§ CONSIGNE
Recopiez sans rien modifier le passage du texte ci-dessous sur les sociétés de multi family office qui va de « L'autorisation de constitution de la société anonyme » jusqu'à « de la société. ».

L'autorisation de constitution de la société anonyme porte alors la mention « multi family office », laquelle est également intégrée dans la dénomination de la société.
Article 3🔗
L'objet social type du multi family office est défini par ordonnance souveraine pour chacune des deux catégories de multi family office relevant, selon le cas, des articles 4 et 5.
Article 4🔗
Lorsque l'objet de la société de multi family office est exclusif des activités relevant des chiffres premier, 3 et 4 de l'article premier de la loi n° 1.338 du 7 septembre 2007, modifiée, les actionnaires et les personnes physiques ayant le pouvoir de diriger ou d'administrer la société, doivent satisfaire à des conditions de compétence professionnelle et de moralité définies par ordonnance souveraine.
Les dirigeants et les administrateurs de la société doivent être des personnes physiques.
Tout changement d'actionnaire, de dirigeant ou d'administrateur est, à peine de révocation de l'autorisation de constitution de la société dans les conditions fixées par la loi n° 767 du 8 juillet 1964, modifiée, subordonné à l'obtention d'un agrément préalable délivré par décision du Ministre d'Etat.
Nonobstant les dispositions particulières des précédents alinéas, la société de multi family office demeure soumise aux règles régissant les sociétés anonymes.
Article 5🔗
Lorsque l'objet de la société de multi family office porte sur tout ou partie des activités relevant des chiffres premier, 3 et 4 de l'article premier de la loi n° 1.338 du 7 septembre 2007, modifiée, l'exercice du multi family office est subordonné à l'obtention préalable d'un agrément délivré par la Commission de contrôle des activités financières dans les conditions prévues par la loi n° 1.338 du 7 septembre 2007, modifiée, et les textes pris pour son application.
Les dirigeants et les administrateurs de la société doivent être des personnes physiques.
Tout changement d'actionnaire, de dirigeant ou d'administrateur est communiqué à la Commission de Contrôle des Activités Financières conformément à l'article 8 de la loi n° 1.338 du 7 septembre 2007, modifiée.
Nonobstant les dispositions particulières des précédents alinéas, la société de multi family office visée au premier alinéa, demeure soumise aux dispositions de la loi n° 1.338 du 7 septembre 2007, modifiée, et des textes pris pour son application.
Article 6🔗
Le contrôle de l'activité des sociétés de multi family office est exercé dans les conditions prévues par la loi n° 767 du 8 juillet 1964, modifiée.

§ EXTRAIT DES DONNÉES

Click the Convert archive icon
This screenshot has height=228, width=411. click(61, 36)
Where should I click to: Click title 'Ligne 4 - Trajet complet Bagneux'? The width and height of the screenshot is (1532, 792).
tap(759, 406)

§ CORRIGÉ DE L'EXERCICE
L'autorisation de constitution de la société anonyme porte alors la mention « multi family office », laquelle est également intégrée dans la dénomination de la société.